La cultura. L’immagine.


Ho fatto due conti ed è saltato fuori che questa rubrica ha ormai da sei mesi un posto fisso su “Hideout, la cultura dell’immagine e della parola”. Quando me ne sono reso conto ho pensato che era il momento di guardarsi allo specchio, Fermo Immagine è abbastanza matura da confrontarsi con la propria identità.
Sono sempre partito dall’assunto che la cultura sia il più alto prodotto di una civiltà, la massima espressione delle sue tradizioni e dei comportamenti in uso al suo interno. Per questo, in sintonia con la linea editoriale del sito, ho sempre cercato negli artefatti televisivi un segno della realtà, una sua chiave di lettura.
Questa volta, però, ho deciso di tentare il salto mortale, di invertire il percorso per andare a cercare nella realtà gli effetti dell’immagine e non il contrario.

Così mi sono recato alla festa per il compleanno dell’Accademia del Bell’Essere di Paolo Guatelli, 1000 metri quadri di sfarzoso centro estetico ad un quarto d’ora di tram dal centro di Milano. Mi sono lasciato guidare docilmente tra sale dedicate all’Ayurveda e rugiadosi bagni turchi, mangiando compostamente tartine macrobiotiche accompagnate da un biglietto da visita che ne specifica il contenuto calorico e sorseggiando tè verde e tisane detossinanti.
Attorno a me si mostravano in tutto il loro splendore i personaggi più glam della Milano televisiva, da Manuela Arcuri a Claudia Peroni a Francesca Senette al cast di Vivere. Sono addirittura finito su un divano al fianco di una letterina.
Dopo un semestre passato ad analizzare queste persone come segni in un tessuto semiotico, finalmente mi è stata data la possibilità di osservarli in forma di essere umani mentre parlano, mangiano e respirano.
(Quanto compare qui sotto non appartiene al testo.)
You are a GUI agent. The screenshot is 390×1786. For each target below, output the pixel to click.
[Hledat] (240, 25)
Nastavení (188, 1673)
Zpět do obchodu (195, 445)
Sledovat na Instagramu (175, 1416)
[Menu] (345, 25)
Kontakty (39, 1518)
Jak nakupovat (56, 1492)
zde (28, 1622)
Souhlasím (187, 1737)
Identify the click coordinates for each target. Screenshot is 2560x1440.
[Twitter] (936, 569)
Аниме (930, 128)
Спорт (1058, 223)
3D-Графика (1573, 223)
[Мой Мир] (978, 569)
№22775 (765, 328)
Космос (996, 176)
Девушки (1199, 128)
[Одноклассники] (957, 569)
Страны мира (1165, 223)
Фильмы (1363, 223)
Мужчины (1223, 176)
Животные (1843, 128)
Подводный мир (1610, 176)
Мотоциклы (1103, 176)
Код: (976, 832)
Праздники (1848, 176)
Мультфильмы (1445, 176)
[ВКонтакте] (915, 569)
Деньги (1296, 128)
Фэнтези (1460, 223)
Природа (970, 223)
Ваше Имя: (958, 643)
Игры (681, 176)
Il risultato è stato diverso dal previsto, ma anche più interessante: coerentemente con l’occasione i personaggi televisivi non si comportavano da esseri umani (quello credo che comunque lo facciano nella vita privata). Sorridevano sotto un bombardamento a tappeto di flash, trovavano la luce migliore, mostravano il profilo destro e quello sinistro. Insomma, anche fuori dal tessuto semiotico svolgevano con incredibile professionalità il loro mestiere di segni.
E allora mi sono illuminato, ho capito: mi trovavo al centro di un mondo che attraverso un procedimento mimetico provava a farsi immagine televisiva, ricreando esteticamente la fiction ma vedendosi costretto a tralasciarne i significati.
Mi sono fatto i complimenti, avevo chiuso il cerchio: dopo aver cercato a lungo il frutto della realtà nella TV mi ero imbattuto in una realtà che era frutto della TV.

Poi sono uscito sorridendo, e la città era molto più concreta. C’era più asfalto sotto i piedi e più aria intorno alla testa. Mi è venuta voglia di andare a fare due chiacchiere con la vecchina che abita al secondo piano del mio condominio, che neanche so come si chiama ma sembra tanto simpatica.